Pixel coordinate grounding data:
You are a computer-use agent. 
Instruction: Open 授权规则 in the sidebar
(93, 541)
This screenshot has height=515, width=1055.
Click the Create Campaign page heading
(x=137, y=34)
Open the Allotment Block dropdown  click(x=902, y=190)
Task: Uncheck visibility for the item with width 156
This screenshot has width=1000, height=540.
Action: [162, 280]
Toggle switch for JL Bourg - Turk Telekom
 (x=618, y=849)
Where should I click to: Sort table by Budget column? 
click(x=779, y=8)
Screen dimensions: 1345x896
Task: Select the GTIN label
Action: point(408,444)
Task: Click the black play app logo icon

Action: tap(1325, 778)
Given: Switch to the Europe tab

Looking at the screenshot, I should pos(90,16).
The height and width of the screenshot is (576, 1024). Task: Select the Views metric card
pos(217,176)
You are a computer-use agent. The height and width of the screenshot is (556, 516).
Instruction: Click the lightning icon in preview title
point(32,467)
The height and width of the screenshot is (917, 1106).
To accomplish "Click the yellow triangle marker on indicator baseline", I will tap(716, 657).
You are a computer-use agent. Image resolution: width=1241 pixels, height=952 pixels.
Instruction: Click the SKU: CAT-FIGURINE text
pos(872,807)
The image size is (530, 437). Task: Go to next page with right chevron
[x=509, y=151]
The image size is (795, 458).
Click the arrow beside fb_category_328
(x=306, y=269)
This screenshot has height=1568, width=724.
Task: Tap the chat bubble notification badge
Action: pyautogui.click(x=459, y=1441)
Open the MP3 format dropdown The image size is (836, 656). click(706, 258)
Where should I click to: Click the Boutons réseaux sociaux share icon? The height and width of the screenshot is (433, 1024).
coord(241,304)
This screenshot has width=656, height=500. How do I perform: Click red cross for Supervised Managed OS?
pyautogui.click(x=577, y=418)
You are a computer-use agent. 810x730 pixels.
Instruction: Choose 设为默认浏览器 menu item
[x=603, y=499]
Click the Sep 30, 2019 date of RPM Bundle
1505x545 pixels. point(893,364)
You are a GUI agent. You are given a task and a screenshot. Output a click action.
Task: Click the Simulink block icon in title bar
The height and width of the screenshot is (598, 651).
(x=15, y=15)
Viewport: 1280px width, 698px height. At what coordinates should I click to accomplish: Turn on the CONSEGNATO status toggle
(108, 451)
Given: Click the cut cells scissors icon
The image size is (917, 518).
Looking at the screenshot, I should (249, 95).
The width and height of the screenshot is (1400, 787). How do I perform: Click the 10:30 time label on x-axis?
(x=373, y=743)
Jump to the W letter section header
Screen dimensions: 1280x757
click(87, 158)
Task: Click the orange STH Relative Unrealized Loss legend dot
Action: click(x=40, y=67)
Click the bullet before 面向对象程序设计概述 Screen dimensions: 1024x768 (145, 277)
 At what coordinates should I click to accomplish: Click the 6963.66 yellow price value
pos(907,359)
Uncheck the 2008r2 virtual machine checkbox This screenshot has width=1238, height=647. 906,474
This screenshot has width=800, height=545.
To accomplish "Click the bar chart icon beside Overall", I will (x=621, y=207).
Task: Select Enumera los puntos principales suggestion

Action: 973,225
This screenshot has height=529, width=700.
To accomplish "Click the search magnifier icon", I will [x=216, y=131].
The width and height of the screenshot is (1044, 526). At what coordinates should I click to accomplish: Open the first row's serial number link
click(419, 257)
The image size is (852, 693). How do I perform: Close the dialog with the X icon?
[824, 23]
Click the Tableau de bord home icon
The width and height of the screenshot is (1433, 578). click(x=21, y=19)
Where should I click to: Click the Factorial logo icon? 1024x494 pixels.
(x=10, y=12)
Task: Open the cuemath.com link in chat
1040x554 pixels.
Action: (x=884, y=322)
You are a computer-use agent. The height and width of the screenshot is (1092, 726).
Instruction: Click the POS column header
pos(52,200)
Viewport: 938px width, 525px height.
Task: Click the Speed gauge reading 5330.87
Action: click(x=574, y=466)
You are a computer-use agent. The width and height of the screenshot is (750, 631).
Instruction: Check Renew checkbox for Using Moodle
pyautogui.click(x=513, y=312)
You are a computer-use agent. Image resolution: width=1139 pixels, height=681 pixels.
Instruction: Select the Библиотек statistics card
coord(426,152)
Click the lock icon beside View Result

ACTIVITY ->
Output every record exactly as written, with nothing dropped.

ANSWER SECTION ->
You are a computer-use agent. 
Instruction: Open 授权规则 in the sidebar
(93, 541)
This screenshot has height=515, width=1055.
Click the Create Campaign page heading
(x=137, y=34)
Open the Allotment Block dropdown  click(x=902, y=190)
Task: Uncheck visibility for the item with width 156
This screenshot has width=1000, height=540.
Action: [162, 280]
Toggle switch for JL Bourg - Turk Telekom
 (x=618, y=849)
Where should I click to: Sort table by Budget column? 
click(x=779, y=8)
Screen dimensions: 1345x896
Task: Select the GTIN label
Action: point(408,444)
Task: Click the black play app logo icon

Action: tap(1325, 778)
Given: Switch to the Europe tab

Looking at the screenshot, I should pos(90,16).
The height and width of the screenshot is (576, 1024). Task: Select the Views metric card
pos(217,176)
You are a computer-use agent. The height and width of the screenshot is (556, 516).
Instruction: Click the lightning icon in preview title
point(32,467)
The height and width of the screenshot is (917, 1106).
To accomplish "Click the yellow triangle marker on indicator baseline", I will tap(716, 657).
You are a computer-use agent. Image resolution: width=1241 pixels, height=952 pixels.
Instruction: Click the SKU: CAT-FIGURINE text
pos(872,807)
The image size is (530, 437). Task: Go to next page with right chevron
[x=509, y=151]
The image size is (795, 458).
Click the arrow beside fb_category_328
(x=306, y=269)
This screenshot has height=1568, width=724.
Task: Tap the chat bubble notification badge
Action: pyautogui.click(x=459, y=1441)
Open the MP3 format dropdown The image size is (836, 656). click(706, 258)
Where should I click to: Click the Boutons réseaux sociaux share icon? The height and width of the screenshot is (433, 1024).
coord(241,304)
This screenshot has width=656, height=500. How do I perform: Click red cross for Supervised Managed OS?
pyautogui.click(x=577, y=418)
You are a computer-use agent. 810x730 pixels.
Instruction: Choose 设为默认浏览器 menu item
[x=603, y=499]
Click the Sep 30, 2019 date of RPM Bundle
1505x545 pixels. point(893,364)
You are a GUI agent. You are given a task and a screenshot. Output a click action.
Task: Click the Simulink block icon in title bar
The height and width of the screenshot is (598, 651).
(x=15, y=15)
Viewport: 1280px width, 698px height. At what coordinates should I click to accomplish: Turn on the CONSEGNATO status toggle
(108, 451)
Given: Click the cut cells scissors icon
The image size is (917, 518).
Looking at the screenshot, I should (249, 95).
The width and height of the screenshot is (1400, 787). How do I perform: Click the 10:30 time label on x-axis?
(x=373, y=743)
Jump to the W letter section header
Screen dimensions: 1280x757
click(87, 158)
Task: Click the orange STH Relative Unrealized Loss legend dot
Action: click(x=40, y=67)
Click the bullet before 面向对象程序设计概述 Screen dimensions: 1024x768 (145, 277)
 At what coordinates should I click to accomplish: Click the 6963.66 yellow price value
pos(907,359)
Uncheck the 2008r2 virtual machine checkbox This screenshot has width=1238, height=647. 906,474
This screenshot has width=800, height=545.
To accomplish "Click the bar chart icon beside Overall", I will (x=621, y=207).
Task: Select Enumera los puntos principales suggestion

Action: 973,225
This screenshot has height=529, width=700.
To accomplish "Click the search magnifier icon", I will [x=216, y=131].
The width and height of the screenshot is (1044, 526). At what coordinates should I click to accomplish: Open the first row's serial number link
click(419, 257)
The image size is (852, 693). How do I perform: Close the dialog with the X icon?
[824, 23]
Click the Tableau de bord home icon
The width and height of the screenshot is (1433, 578). click(x=21, y=19)
Where should I click to: Click the Factorial logo icon? 1024x494 pixels.
(x=10, y=12)
Task: Open the cuemath.com link in chat
1040x554 pixels.
Action: (x=884, y=322)
You are a computer-use agent. The height and width of the screenshot is (1092, 726).
Instruction: Click the POS column header
pos(52,200)
Viewport: 938px width, 525px height.
Task: Click the Speed gauge reading 5330.87
Action: click(x=574, y=466)
You are a computer-use agent. The width and height of the screenshot is (750, 631).
Instruction: Check Renew checkbox for Using Moodle
pyautogui.click(x=513, y=312)
You are a computer-use agent. Image resolution: width=1139 pixels, height=681 pixels.
Instruction: Select the Библиотек statistics card
coord(426,152)
Click the lock icon beside View Result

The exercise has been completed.